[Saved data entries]
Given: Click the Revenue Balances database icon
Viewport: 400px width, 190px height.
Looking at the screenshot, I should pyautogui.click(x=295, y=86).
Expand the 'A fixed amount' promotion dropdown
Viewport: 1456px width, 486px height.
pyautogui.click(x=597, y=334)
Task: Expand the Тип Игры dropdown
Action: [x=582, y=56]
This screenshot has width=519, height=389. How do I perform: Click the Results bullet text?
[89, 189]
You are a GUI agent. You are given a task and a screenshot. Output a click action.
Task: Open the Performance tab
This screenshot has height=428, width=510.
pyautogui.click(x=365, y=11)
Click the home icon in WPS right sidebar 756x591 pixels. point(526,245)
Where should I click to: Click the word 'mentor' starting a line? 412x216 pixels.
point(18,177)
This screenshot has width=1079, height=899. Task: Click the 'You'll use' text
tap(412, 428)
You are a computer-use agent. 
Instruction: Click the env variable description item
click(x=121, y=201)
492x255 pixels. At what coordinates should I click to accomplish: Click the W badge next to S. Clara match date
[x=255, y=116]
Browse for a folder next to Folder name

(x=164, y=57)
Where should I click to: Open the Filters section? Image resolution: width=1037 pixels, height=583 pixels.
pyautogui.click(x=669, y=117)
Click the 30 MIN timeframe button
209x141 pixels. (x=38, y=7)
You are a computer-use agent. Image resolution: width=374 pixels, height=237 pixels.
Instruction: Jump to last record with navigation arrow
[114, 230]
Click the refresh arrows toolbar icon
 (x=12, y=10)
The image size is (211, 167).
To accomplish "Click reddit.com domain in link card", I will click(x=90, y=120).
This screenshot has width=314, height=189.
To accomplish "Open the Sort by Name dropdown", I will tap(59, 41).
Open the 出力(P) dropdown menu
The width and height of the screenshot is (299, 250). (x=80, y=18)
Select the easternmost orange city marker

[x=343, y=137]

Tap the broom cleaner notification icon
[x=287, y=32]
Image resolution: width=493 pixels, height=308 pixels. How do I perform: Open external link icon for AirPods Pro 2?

## EXERCISE BRIEF
Copy out every line from the data above in which the word "link" occurs.

## SOLUTION TO THIS PROBLEM
To accomplish "Click reddit.com domain in link card", I will click(x=90, y=120).
Image resolution: width=493 pixels, height=308 pixels. How do I perform: Open external link icon for AirPods Pro 2?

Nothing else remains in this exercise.